## RECORD SET
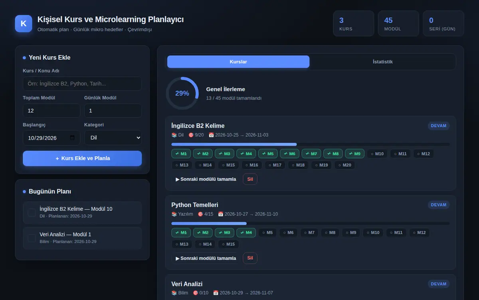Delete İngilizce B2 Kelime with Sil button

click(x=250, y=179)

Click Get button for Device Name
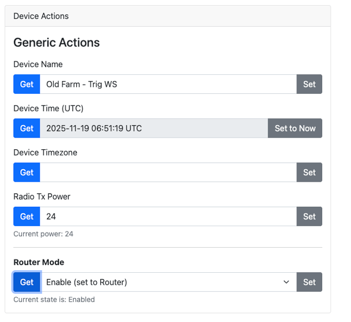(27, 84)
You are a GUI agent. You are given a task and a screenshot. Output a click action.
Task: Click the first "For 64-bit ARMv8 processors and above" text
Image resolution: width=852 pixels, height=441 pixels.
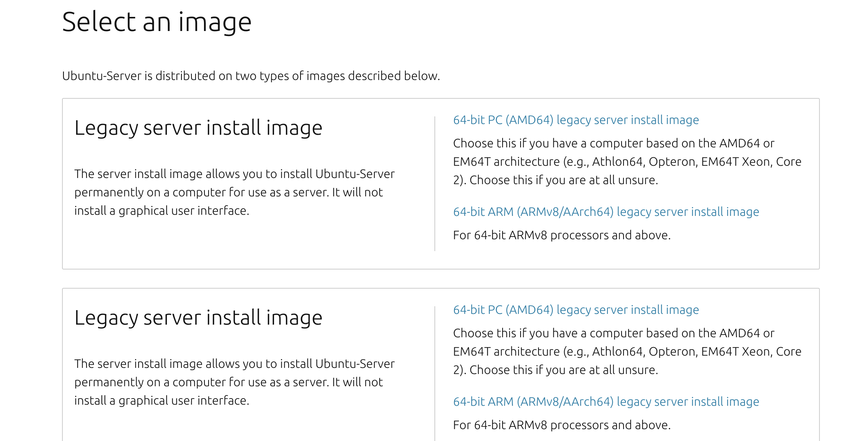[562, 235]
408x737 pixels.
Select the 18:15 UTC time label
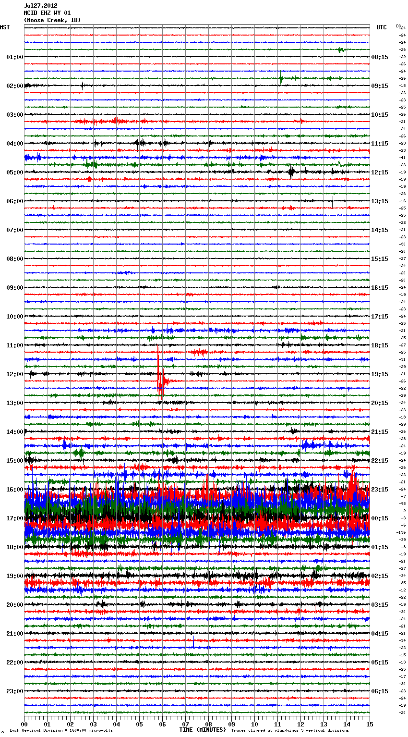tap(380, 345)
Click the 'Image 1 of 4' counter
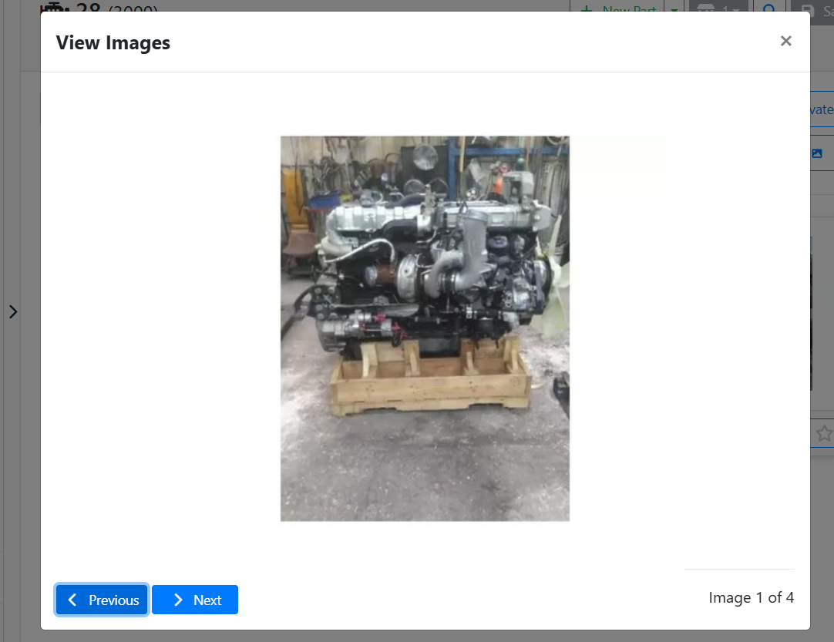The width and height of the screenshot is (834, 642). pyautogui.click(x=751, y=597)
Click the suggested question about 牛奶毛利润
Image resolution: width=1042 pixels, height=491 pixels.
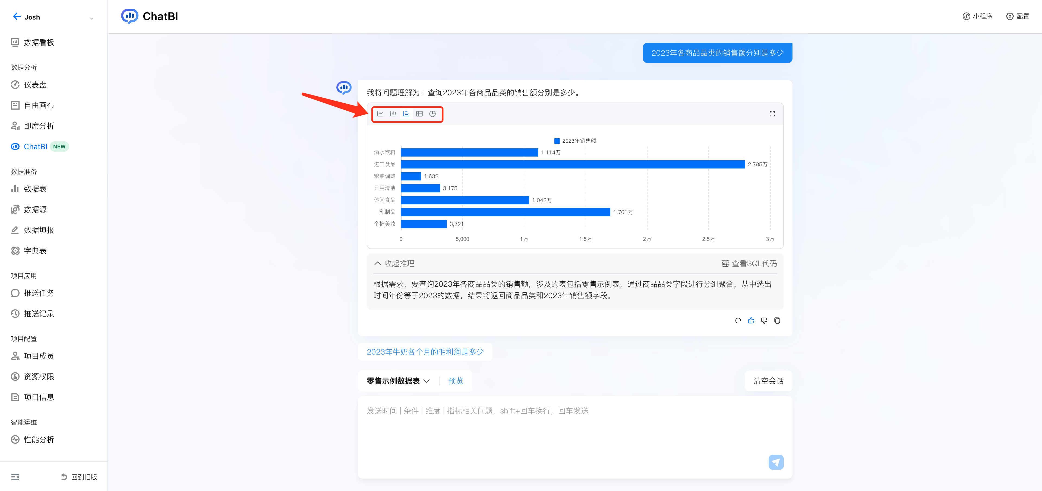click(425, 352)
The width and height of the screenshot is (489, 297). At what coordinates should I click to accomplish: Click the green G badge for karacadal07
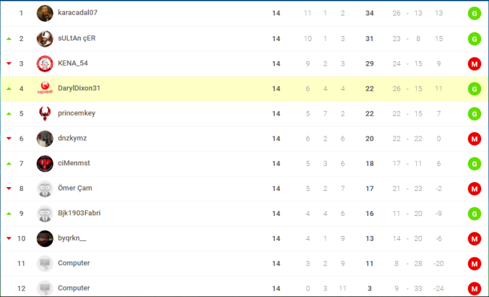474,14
---
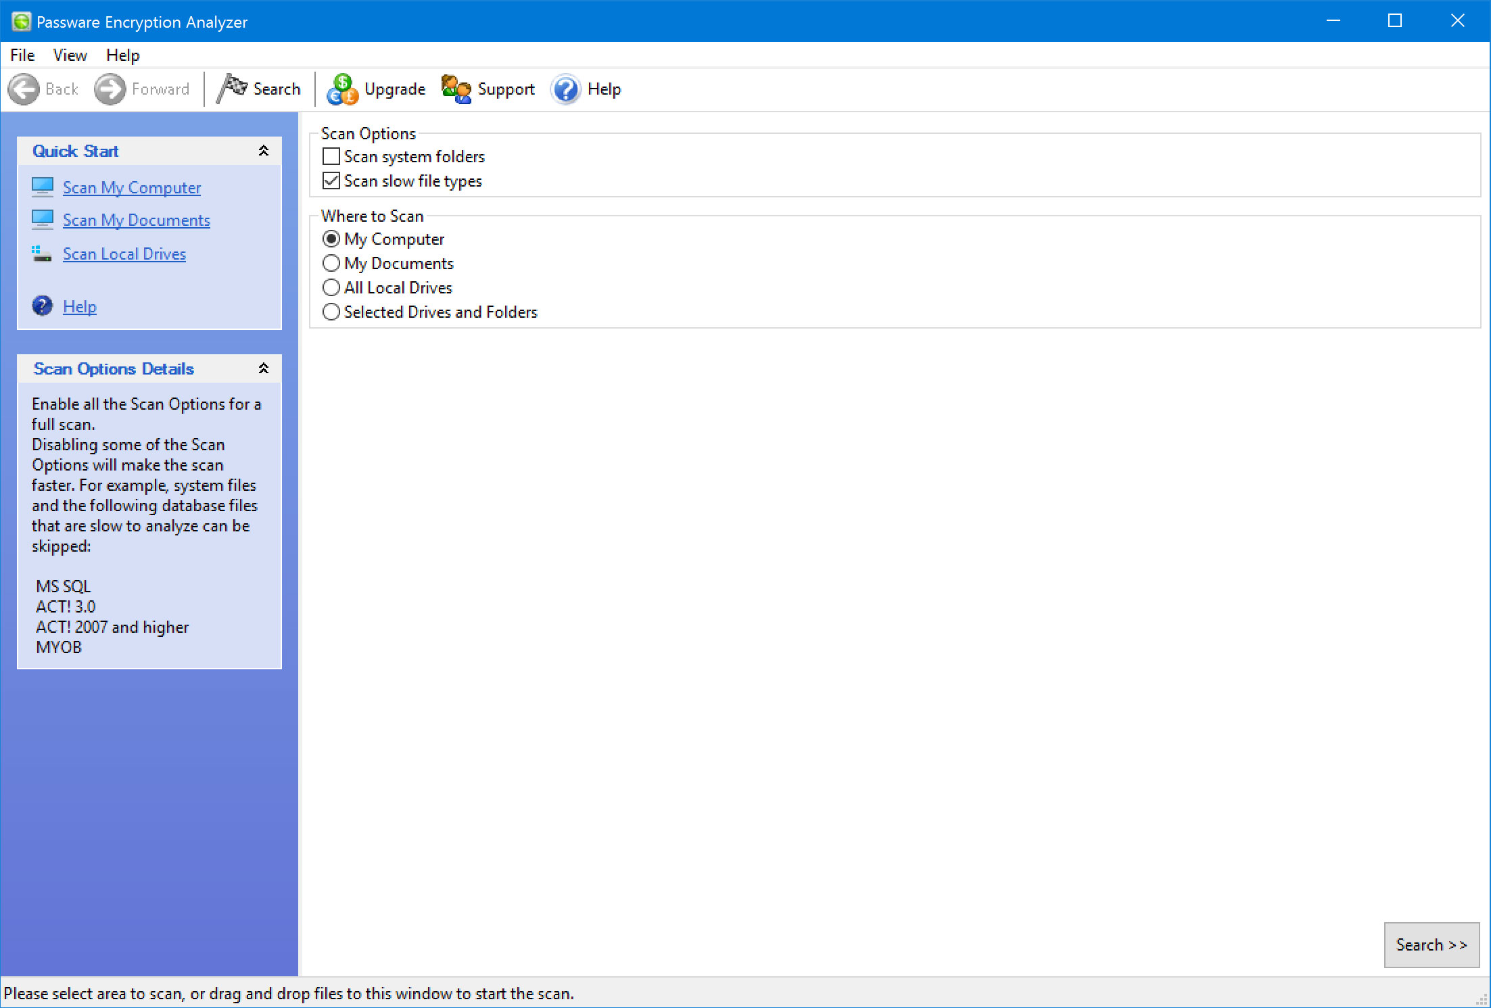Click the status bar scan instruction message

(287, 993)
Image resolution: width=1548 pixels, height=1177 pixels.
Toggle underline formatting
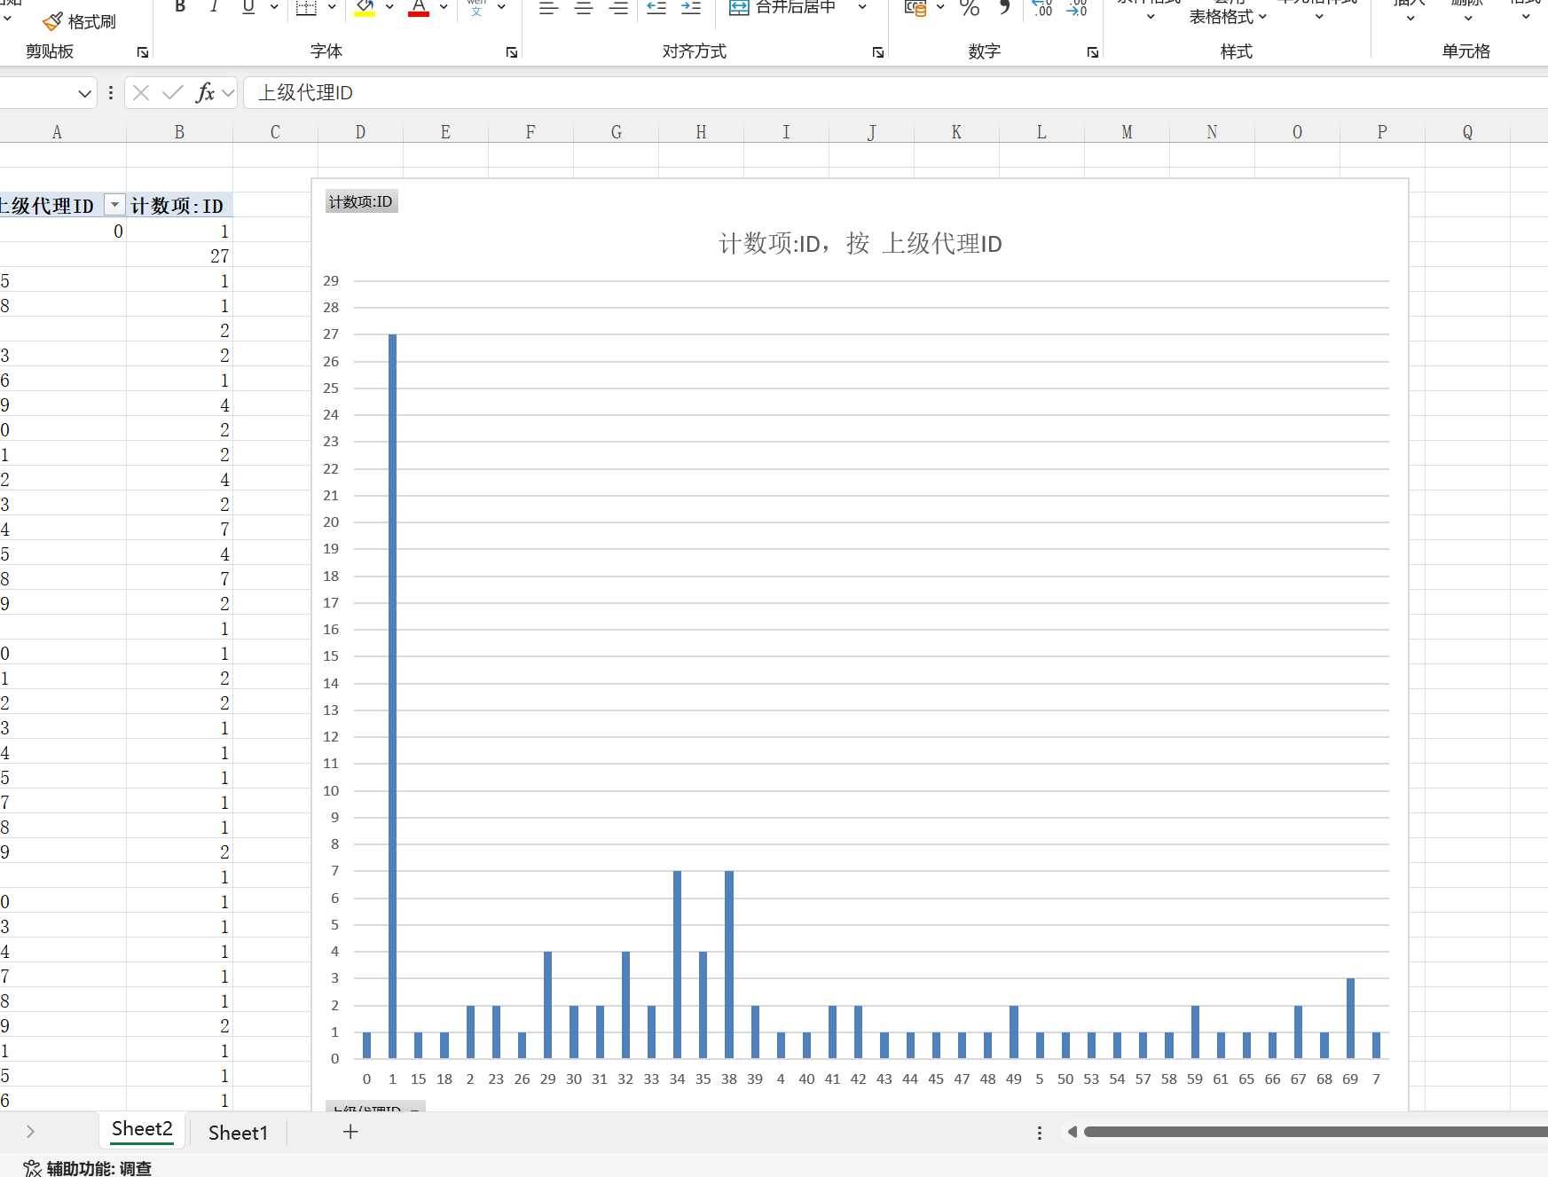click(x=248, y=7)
---
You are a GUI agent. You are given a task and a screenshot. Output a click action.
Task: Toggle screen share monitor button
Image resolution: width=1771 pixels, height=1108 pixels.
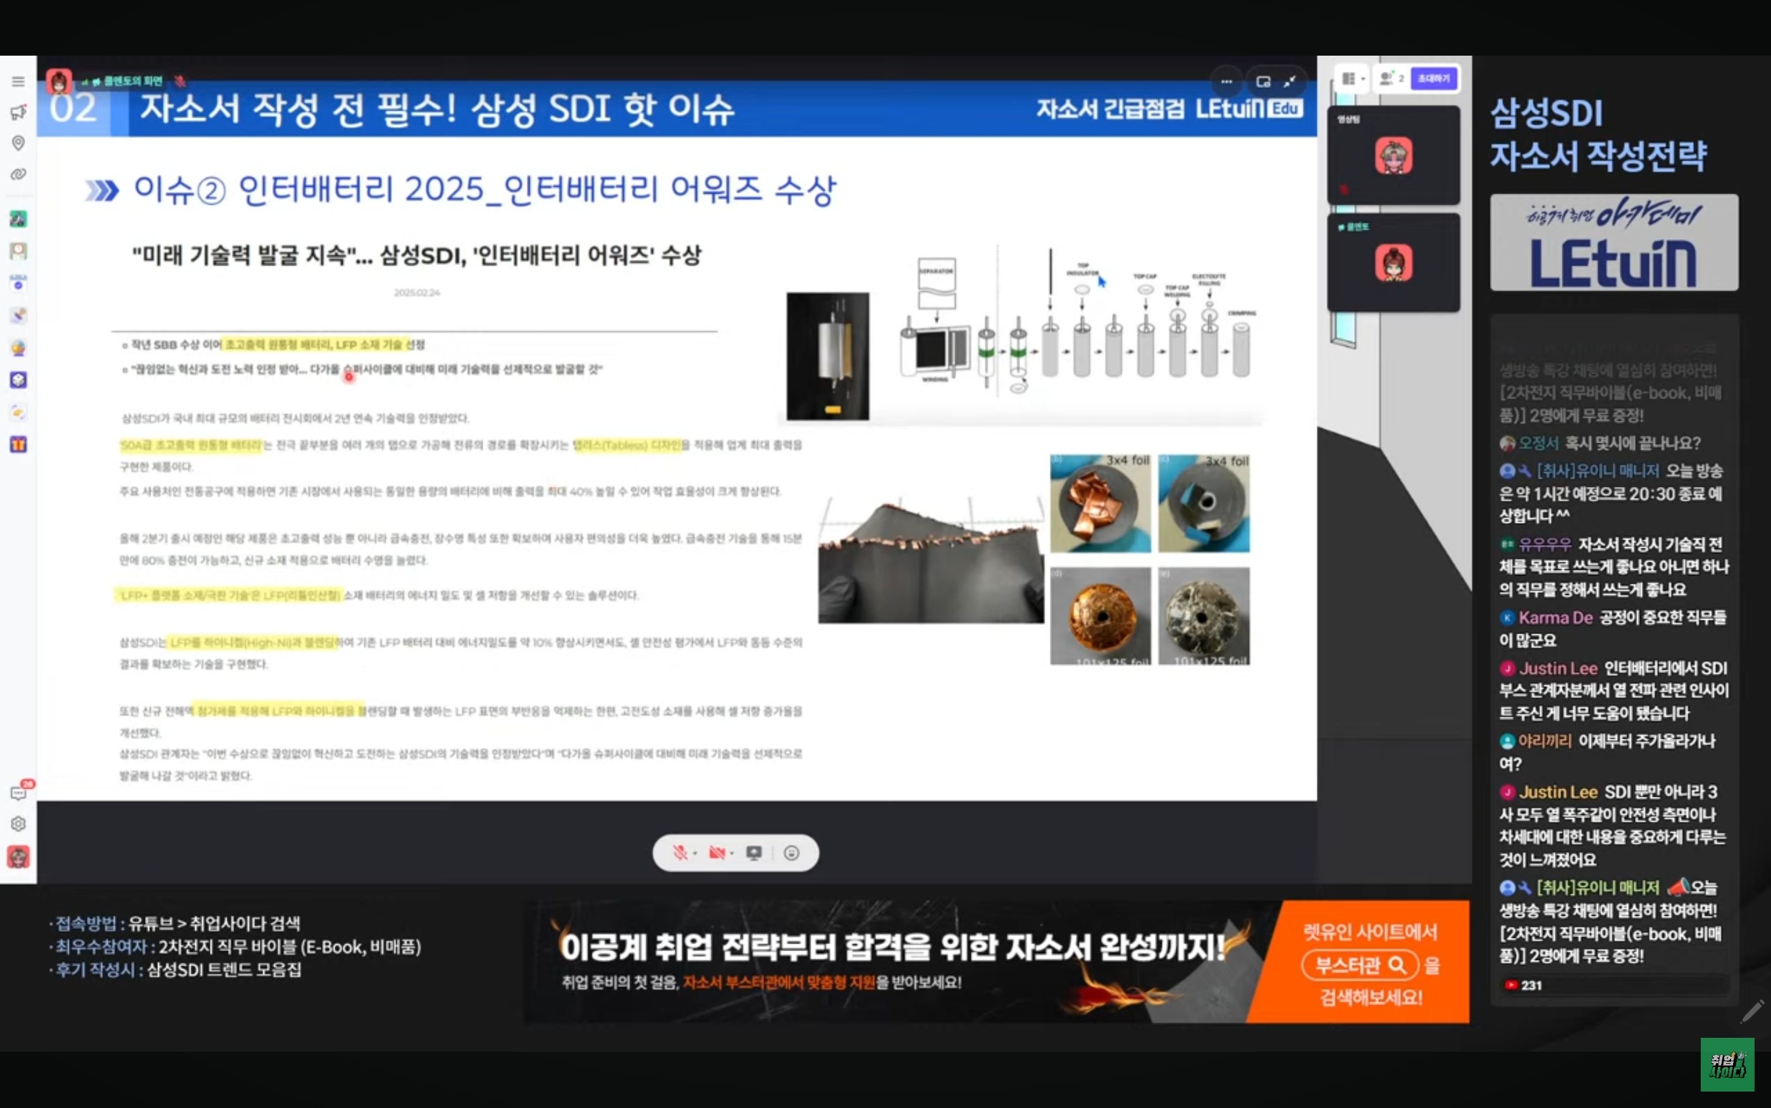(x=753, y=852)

## YOUR INSTRUCTIONS
Edit the rows from the line containing "Click the 'Image 1 of 4' counter" down to the line containing "click(425, 352)", changing "suggested" to "proposed" and keeping everything else the same. Leave out the pictures.

## FINAL ANSWER
Click the 'Image 1 of 4' counter
The width and height of the screenshot is (834, 642). pyautogui.click(x=751, y=597)
Click the proposed question about 牛奶毛利润
Image resolution: width=1042 pixels, height=491 pixels.
click(425, 352)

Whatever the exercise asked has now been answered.